Streams Apple Watch health metrics (HRV, sleep, heart rate, etc.) to Claude via iOS Shortcuts and Redis, enabling personalized daily health briefings and training guidance.

README

An MCP server that streams your Apple Health data to Claude. Say "GM" and get a personalized daily health briefing based on your HRV, sleep, heart rate zones, and training patterns.

Why This Exists

I wanted Claude to understand my body. Not generic health advice. My HRV. My sleep. My training load. Every morning I say "GM" and Claude tells me how I'm actually doing and what I should do about it.

The Stack

Apple Watch → iPhone Health App → iOS Shortcuts → Vercel → Upstash Redis → Claude (MCP)

Why Vercel? Native MCP support. Deploy a Python function, it speaks MCP. Done.

Why Upstash Redis? Serverless Redis with a REST API. Free tier is generous. No infrastructure to manage. Data stays yours.

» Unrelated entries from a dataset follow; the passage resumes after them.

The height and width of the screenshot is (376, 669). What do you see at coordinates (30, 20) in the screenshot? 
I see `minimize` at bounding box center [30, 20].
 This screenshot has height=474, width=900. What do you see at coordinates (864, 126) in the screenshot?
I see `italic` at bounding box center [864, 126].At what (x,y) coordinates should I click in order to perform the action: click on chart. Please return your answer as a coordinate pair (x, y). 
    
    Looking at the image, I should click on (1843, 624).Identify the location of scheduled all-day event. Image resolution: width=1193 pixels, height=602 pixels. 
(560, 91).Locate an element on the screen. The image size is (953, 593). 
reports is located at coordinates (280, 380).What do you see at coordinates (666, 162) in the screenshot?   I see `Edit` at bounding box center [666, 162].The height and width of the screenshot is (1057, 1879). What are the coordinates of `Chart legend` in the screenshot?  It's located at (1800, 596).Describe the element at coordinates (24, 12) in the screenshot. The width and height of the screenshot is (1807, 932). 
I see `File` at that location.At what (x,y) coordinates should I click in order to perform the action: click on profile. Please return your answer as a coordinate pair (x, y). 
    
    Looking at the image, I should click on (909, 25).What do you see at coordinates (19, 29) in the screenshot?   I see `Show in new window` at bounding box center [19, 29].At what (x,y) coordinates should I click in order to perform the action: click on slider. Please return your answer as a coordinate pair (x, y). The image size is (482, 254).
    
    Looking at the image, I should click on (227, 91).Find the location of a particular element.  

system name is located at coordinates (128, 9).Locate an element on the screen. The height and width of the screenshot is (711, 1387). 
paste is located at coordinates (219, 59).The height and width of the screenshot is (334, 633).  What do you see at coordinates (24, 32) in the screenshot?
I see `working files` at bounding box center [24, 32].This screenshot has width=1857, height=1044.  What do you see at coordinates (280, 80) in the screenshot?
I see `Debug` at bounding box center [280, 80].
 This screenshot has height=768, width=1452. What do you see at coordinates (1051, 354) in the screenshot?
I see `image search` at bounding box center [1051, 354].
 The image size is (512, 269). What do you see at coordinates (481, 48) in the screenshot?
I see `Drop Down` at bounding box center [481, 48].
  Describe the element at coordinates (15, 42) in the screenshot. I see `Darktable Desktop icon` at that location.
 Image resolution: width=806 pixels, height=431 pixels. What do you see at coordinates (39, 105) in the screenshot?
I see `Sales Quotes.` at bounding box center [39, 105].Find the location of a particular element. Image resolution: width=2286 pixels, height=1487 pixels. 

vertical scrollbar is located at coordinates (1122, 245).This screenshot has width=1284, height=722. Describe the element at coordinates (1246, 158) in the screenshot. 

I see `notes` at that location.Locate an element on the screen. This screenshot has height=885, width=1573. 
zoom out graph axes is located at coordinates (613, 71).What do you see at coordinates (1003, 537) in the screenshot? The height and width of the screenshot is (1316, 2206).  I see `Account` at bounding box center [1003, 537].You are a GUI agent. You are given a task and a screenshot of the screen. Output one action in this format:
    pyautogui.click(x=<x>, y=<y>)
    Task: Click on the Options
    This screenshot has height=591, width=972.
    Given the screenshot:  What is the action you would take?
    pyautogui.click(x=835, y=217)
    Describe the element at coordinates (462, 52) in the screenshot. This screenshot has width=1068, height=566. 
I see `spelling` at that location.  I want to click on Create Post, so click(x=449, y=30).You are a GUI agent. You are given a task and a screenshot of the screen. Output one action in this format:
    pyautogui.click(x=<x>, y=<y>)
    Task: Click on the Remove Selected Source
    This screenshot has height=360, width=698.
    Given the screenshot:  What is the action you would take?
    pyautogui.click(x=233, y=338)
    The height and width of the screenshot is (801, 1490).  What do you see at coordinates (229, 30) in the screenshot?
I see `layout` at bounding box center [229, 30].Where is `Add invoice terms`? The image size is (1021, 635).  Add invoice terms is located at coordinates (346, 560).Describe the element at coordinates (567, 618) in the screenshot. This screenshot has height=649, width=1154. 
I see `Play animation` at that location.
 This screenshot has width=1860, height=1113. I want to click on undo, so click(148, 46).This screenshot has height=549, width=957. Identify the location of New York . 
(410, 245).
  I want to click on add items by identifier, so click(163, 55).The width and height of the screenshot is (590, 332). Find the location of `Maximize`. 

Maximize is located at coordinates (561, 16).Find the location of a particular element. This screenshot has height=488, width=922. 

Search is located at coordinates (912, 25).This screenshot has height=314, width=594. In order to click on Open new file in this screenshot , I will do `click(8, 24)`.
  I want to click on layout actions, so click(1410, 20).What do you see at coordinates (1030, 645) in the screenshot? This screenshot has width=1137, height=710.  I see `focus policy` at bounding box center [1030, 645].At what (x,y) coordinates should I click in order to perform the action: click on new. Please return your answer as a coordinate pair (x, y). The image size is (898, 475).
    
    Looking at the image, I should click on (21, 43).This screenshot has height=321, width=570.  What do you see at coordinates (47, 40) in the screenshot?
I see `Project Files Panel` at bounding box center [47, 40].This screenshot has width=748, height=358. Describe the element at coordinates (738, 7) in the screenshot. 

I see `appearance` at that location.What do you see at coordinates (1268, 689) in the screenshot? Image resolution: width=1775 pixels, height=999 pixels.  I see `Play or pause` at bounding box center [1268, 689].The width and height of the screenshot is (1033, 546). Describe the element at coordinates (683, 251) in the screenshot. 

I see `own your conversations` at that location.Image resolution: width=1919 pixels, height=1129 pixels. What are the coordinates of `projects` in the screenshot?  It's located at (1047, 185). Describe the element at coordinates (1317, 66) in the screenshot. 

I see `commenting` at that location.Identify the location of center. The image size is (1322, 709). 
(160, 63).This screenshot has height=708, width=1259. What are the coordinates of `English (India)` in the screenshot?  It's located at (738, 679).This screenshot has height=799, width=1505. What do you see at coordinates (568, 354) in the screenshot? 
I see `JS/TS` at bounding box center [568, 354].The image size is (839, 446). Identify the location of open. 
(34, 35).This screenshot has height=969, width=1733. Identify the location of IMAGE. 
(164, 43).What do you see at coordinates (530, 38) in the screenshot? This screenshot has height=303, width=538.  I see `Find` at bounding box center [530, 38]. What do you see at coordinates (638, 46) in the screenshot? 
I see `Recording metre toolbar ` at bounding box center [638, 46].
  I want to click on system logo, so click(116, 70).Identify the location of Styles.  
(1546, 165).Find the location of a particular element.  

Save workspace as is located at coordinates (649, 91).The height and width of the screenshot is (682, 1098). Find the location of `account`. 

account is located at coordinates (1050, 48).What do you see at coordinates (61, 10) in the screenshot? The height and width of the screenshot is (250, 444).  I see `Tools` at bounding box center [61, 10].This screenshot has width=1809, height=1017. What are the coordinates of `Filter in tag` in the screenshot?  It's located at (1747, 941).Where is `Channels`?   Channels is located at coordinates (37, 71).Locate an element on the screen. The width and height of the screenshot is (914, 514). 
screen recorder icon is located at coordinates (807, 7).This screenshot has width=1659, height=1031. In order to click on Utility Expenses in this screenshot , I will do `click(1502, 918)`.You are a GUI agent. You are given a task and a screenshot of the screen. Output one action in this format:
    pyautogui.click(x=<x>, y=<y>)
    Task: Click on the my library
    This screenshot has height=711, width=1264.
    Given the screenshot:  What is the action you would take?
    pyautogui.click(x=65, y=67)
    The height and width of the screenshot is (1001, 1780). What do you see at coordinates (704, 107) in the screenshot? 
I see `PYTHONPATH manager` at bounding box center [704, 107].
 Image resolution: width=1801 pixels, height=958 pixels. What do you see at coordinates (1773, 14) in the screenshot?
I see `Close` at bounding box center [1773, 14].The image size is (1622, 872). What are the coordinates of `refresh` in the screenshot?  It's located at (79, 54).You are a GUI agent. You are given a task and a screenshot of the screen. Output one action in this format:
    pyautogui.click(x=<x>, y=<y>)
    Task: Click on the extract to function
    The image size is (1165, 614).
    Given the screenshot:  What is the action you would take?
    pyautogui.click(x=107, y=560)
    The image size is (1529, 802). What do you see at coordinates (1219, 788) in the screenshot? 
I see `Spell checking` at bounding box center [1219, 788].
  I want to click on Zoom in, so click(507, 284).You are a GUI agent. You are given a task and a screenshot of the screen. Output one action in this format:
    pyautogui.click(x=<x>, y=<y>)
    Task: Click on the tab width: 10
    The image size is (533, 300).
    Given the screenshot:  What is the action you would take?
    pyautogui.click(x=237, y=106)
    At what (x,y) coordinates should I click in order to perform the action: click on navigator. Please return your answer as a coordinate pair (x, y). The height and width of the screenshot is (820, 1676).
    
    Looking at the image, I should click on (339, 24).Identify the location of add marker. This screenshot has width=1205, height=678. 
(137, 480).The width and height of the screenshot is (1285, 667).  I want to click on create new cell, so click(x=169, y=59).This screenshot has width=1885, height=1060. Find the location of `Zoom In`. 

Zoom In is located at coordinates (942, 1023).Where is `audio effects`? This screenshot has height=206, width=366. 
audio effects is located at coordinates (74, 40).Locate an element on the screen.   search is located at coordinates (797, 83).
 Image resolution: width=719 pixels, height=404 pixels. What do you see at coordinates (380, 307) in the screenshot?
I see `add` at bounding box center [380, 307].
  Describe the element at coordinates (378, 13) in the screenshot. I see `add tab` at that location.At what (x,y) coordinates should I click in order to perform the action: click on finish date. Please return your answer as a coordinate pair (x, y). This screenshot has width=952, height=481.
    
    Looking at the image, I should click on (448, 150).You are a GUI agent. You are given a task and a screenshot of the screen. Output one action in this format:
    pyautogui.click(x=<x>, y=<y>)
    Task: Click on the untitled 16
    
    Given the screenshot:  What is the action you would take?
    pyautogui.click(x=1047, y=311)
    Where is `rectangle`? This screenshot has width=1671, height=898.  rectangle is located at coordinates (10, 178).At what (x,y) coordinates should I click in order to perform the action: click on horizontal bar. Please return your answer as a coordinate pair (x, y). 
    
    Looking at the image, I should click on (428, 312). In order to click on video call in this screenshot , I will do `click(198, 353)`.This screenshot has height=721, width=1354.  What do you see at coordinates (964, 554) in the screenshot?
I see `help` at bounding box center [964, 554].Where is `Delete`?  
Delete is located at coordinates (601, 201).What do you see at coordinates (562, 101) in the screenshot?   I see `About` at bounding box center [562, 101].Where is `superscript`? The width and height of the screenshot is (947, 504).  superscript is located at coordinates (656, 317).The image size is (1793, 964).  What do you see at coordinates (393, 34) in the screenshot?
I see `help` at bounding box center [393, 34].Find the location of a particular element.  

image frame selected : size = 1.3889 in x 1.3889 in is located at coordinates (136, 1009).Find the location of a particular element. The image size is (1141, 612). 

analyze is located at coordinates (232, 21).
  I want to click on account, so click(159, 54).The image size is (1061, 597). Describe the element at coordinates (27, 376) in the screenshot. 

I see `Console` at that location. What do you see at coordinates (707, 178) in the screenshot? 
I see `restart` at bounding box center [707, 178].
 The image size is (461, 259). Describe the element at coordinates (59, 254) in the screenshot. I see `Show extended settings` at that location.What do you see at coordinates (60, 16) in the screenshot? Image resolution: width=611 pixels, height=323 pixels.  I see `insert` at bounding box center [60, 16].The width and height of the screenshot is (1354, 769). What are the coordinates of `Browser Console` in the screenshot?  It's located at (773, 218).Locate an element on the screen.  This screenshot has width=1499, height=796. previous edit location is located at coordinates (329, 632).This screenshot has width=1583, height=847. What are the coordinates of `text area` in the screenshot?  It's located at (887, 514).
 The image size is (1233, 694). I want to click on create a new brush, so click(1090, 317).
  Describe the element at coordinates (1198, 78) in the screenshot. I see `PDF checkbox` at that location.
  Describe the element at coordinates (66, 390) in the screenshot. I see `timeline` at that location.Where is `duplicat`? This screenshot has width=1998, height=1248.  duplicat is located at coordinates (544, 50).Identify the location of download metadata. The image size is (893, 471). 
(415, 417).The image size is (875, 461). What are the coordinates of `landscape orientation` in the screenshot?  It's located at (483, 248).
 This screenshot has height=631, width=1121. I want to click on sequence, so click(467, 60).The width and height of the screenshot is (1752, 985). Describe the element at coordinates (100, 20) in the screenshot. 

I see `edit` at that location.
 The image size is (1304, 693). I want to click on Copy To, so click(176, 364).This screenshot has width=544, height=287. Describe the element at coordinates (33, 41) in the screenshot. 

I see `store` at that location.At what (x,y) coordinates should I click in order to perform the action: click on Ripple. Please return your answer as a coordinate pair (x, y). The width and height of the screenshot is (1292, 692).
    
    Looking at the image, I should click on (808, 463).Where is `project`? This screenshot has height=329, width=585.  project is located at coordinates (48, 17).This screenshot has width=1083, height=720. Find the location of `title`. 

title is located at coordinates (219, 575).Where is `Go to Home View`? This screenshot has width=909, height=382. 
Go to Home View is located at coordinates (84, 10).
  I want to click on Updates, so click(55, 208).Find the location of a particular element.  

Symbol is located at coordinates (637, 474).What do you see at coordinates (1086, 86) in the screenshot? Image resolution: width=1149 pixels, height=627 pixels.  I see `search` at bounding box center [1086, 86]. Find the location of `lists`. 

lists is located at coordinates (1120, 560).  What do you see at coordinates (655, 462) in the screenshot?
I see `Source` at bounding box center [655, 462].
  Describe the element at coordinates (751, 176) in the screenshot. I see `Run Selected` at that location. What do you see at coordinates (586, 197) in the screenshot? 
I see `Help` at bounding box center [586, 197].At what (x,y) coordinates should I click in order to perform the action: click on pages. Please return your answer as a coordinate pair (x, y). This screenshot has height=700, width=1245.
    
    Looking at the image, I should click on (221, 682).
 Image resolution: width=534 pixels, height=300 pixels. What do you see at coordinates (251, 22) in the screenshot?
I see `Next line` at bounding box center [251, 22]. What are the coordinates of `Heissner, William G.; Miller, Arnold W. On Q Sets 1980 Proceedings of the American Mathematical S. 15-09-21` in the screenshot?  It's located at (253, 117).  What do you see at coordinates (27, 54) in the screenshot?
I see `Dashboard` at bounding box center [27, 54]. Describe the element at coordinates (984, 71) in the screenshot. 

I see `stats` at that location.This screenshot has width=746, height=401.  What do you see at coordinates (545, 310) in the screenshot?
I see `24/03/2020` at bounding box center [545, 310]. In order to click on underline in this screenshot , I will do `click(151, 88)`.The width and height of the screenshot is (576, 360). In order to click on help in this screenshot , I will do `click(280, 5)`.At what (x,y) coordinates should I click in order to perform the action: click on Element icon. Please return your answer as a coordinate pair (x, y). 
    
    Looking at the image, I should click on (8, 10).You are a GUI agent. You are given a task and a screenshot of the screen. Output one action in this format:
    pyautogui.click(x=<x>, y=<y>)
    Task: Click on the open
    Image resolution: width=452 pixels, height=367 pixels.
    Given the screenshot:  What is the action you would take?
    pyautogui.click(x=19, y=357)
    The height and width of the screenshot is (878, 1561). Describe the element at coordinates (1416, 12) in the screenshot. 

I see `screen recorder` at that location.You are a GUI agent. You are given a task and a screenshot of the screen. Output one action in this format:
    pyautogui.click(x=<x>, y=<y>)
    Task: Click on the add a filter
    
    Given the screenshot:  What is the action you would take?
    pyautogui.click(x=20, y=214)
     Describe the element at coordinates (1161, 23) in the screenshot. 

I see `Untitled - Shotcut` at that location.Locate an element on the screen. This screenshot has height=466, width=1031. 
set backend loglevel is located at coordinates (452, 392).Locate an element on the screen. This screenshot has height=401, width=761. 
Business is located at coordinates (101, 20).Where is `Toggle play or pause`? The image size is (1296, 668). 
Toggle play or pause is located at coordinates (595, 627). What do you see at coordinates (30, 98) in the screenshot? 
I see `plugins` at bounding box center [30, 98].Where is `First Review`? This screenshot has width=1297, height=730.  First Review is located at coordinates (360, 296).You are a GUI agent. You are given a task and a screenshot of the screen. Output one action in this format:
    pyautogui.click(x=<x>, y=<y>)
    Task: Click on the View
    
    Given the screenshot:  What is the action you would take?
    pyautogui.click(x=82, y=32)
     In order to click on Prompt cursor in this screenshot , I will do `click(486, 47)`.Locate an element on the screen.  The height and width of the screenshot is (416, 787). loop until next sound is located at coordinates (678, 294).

Why iOS Shortcuts? No app to build. Shortcuts can query HealthKit and POST to an API. Janky? A little. Works? Perfectly.

What You Get

Every morning, Claude gives you:

  • Recovery read: HRV vs your 14-day baseline, sleep quality, resting HR trends
  • Training guidance: Push, maintain, or back off based on your body's signals
  • Watch-outs: Patterns worth monitoring (sleep fragmentation, elevated HR, skipped meditation)
  • Day outlook: How you'll likely feel

Claude sees all your metrics: HRV, resting HR, HR zones, sleep (quality, fragmentation, deep/REM), exercise minutes, steps, active calories, mindful minutes, and respiratory rate.

Example Output

Example Output

Setup (15 minutes)

1. Upstash Redis

  1. Go to upstash.com, create account
  2. Create a Redis database (free tier)
  3. Grab the REST URL and token

2. Deploy to Vercel

  1. Fork this repo
  2. Go to vercel.com/new, import your fork
  3. Add these environment variables:
Variable What it is
UPSTASH_REDIS_REST_URL From Upstash dashboard
UPSTASH_REDIS_REST_TOKEN From Upstash dashboard
API_KEY Run openssl rand -hex 32
MCP_SECRET Run openssl rand -hex 16
EXERCISE_DAYS_PER_WEEK Optional. e.g., strength:4,yoga:7,cardio:2
  1. Deploy. That's it.
Vercel Environment Variables

Vercel Env

3. iOS Shortcuts

You'll create individual shortcuts for each health metric, then a master shortcut that runs them all.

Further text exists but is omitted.